Sirāt
7.2
Sirāt

Film de Oliver Laxe (2025)

“C’est la fin du monde depuis longtemps”

Il est des films qui se glissent dans le chaos du monde sans chercher à l’expliquer, seulement à le traverser. Sirat appartient à cette catégorie rare, celle des œuvres qui regardent l’humanité dans sa complexité, entre ombre et lumière.

Le titre, emprunté au pont que, selon les hadiths, chaque âme doit franchir au moment du Jugement dernier, au-dessus de l’enfer vers le paradis, annonce déjà la trajectoire du film. À la croisée du road movie et du film politique, Sirat avance dans la poussière, entre la fête et la mort, la légèreté de l’être et la futilité de la vie, entre le dérisoire et l’absolu.

Au cœur des montagnes du sud du Maroc, Luis, accompagné de son jeune fils Estéban, part à la recherche de sa fille disparue. En chemin, ils croisent un groupe de ravers errants, corps cabossés et âmes fracturées, cherchant leur paradis au milieu d’un enfer qu’ils refusent encore de reconnaître.

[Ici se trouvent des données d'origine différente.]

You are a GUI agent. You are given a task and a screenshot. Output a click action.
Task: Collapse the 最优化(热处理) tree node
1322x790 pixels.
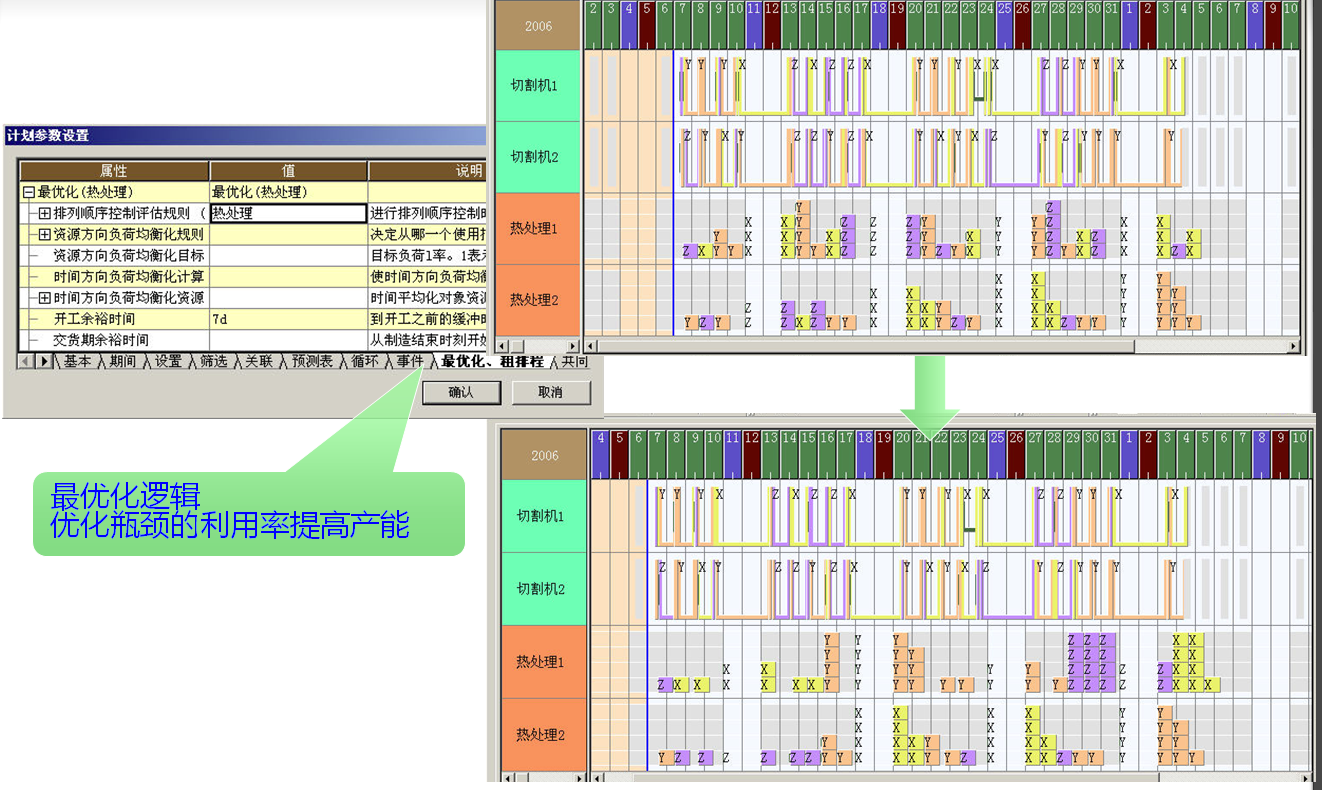[29, 192]
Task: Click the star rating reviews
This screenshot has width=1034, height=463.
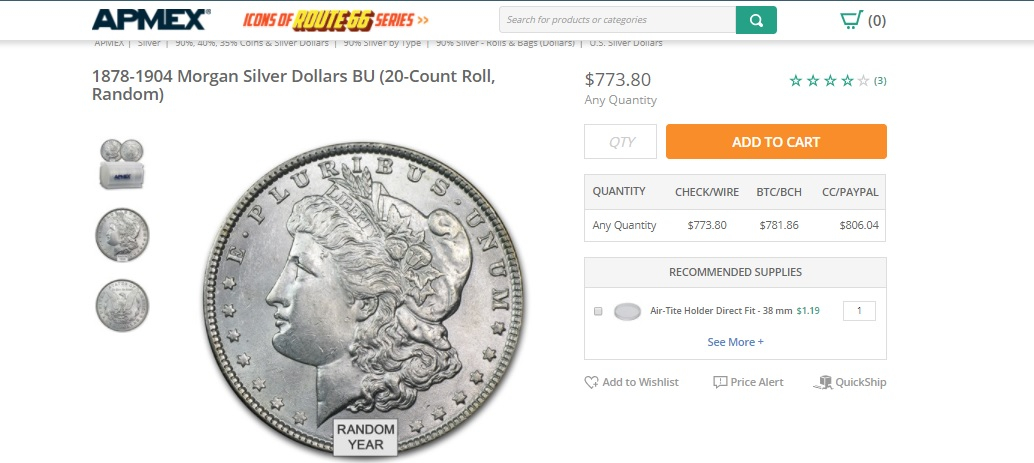Action: [829, 81]
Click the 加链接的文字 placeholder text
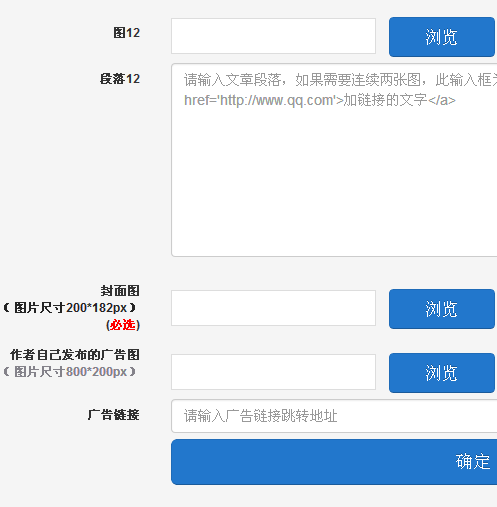Image resolution: width=497 pixels, height=507 pixels. click(385, 100)
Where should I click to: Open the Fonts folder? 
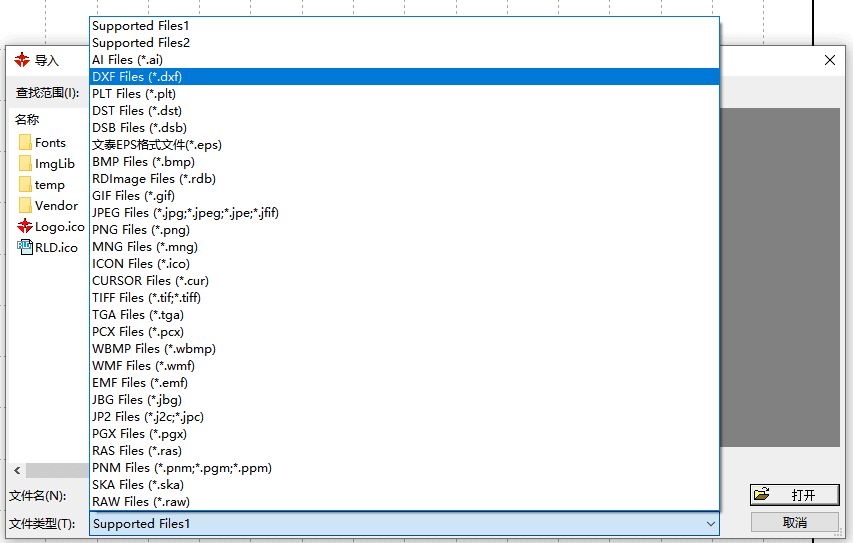pyautogui.click(x=49, y=143)
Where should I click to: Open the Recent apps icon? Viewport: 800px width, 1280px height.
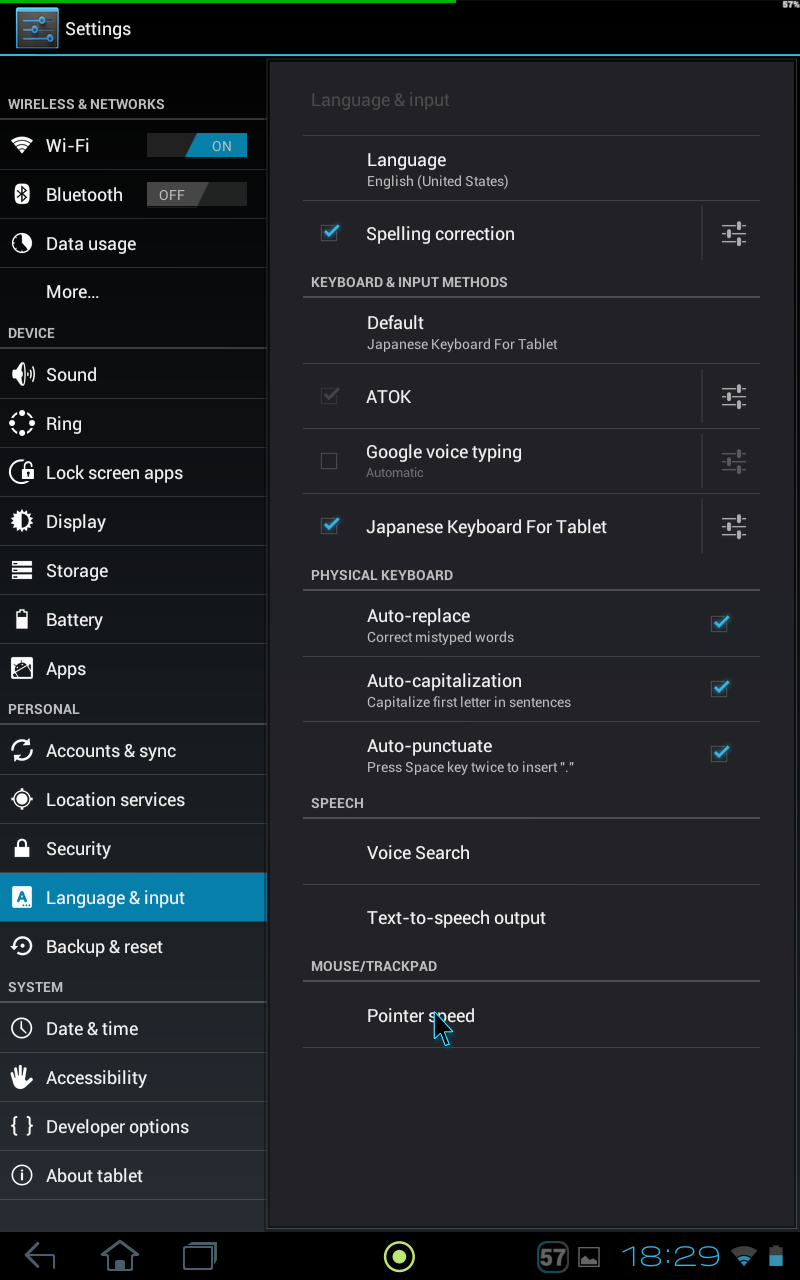(x=200, y=1256)
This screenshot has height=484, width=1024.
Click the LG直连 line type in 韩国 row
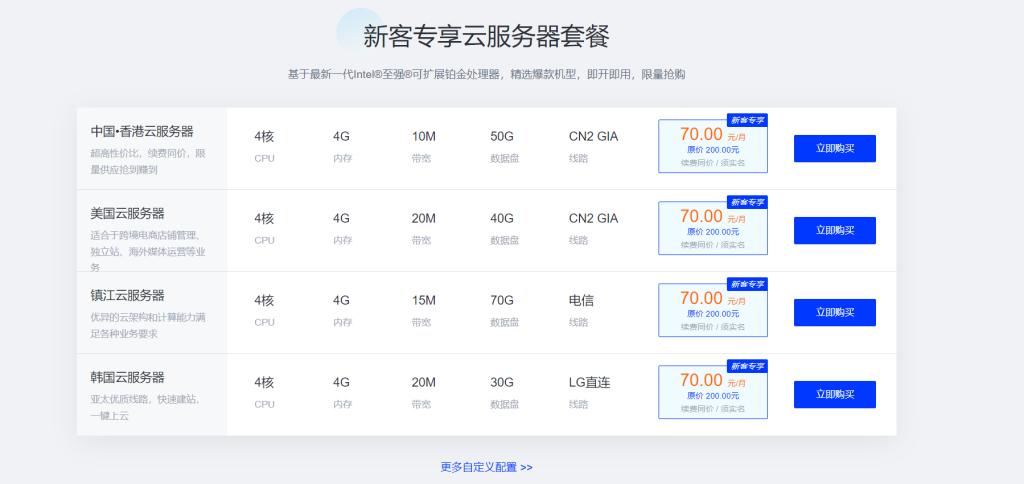tap(588, 382)
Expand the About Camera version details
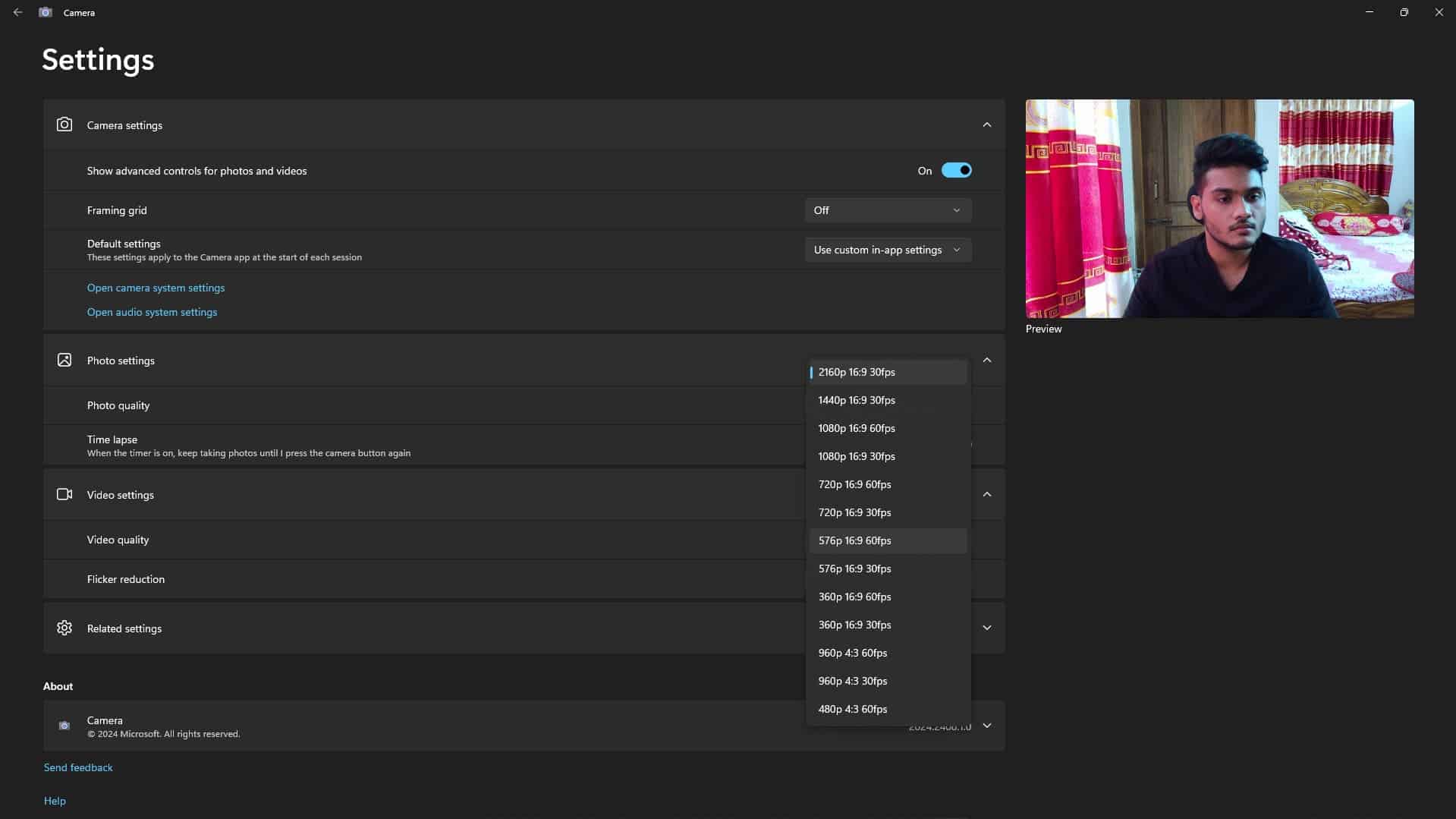1456x819 pixels. tap(986, 726)
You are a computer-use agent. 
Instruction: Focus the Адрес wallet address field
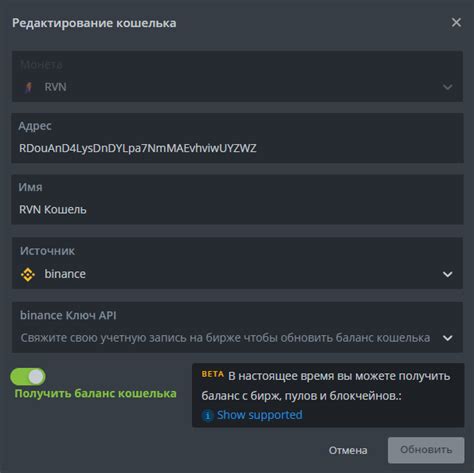[237, 138]
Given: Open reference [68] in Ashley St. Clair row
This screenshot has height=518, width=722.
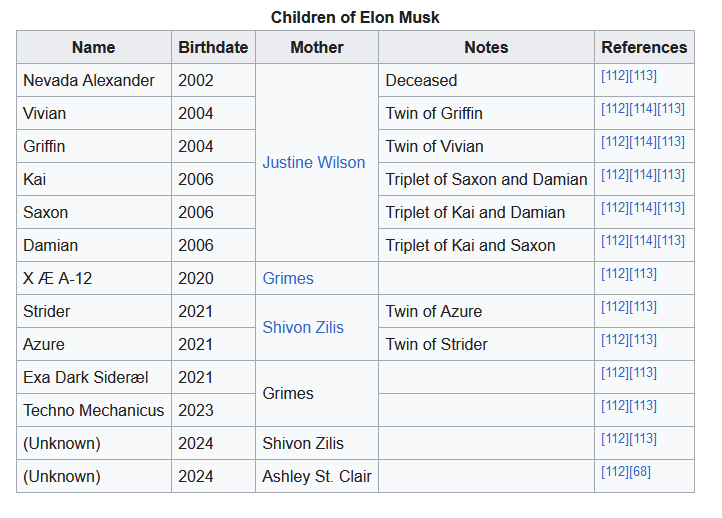Looking at the screenshot, I should [x=643, y=471].
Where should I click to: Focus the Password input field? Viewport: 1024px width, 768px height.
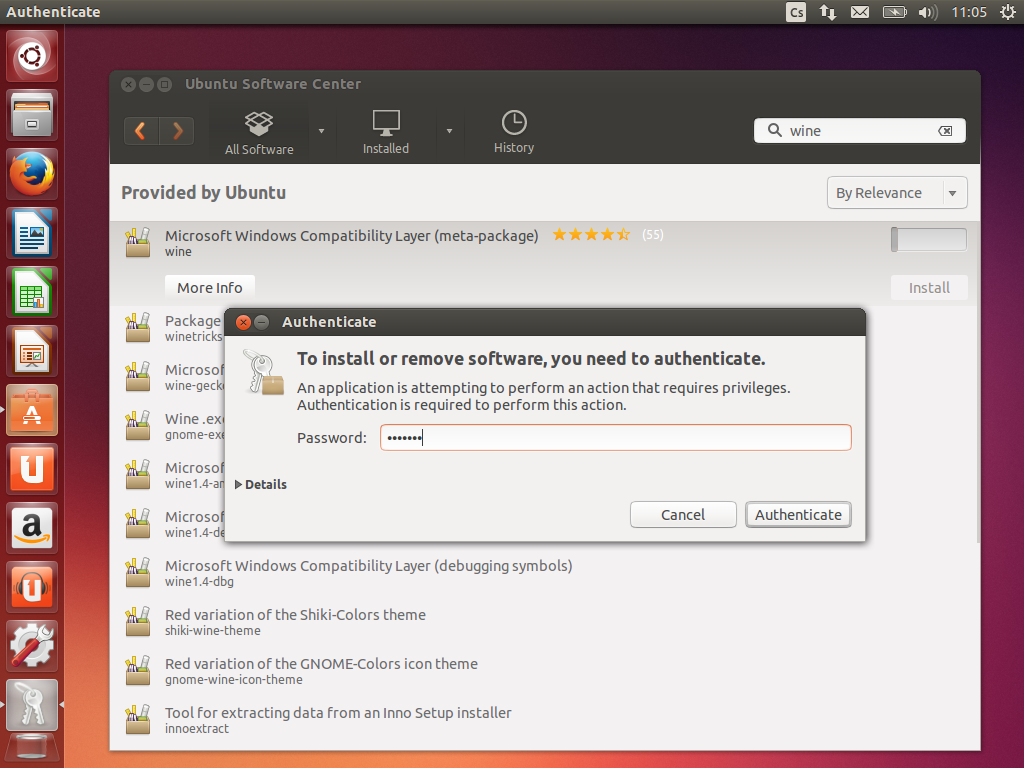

Ils n’ont encore rien vu de la brutalité du monde, mais ils vont l’apprendre. Ce road trip, marqué par la perte d’une fille, d’un fils, de compagnons, de l’espoir, devient une dérive existentielle, une traversée brutale vers la désillusion.
Sirat est avant tout un film profondément politique, même lorsqu’il semble n’être qu’un voyage. Il interroge notre manière de faire société dans un monde en crise. Dans cet environnement extrême, où la nature elle-même paraît prête à engloutir les imprudents, la survie impose la solidarité. Luis, confronté à sa propre irresponsabilité, se voit contraint de dépendre des autres pour protéger son fils. Le film brise ainsi les illusions individualistes et rappelle qu’il faut, littéralement, une communauté pour rester humain.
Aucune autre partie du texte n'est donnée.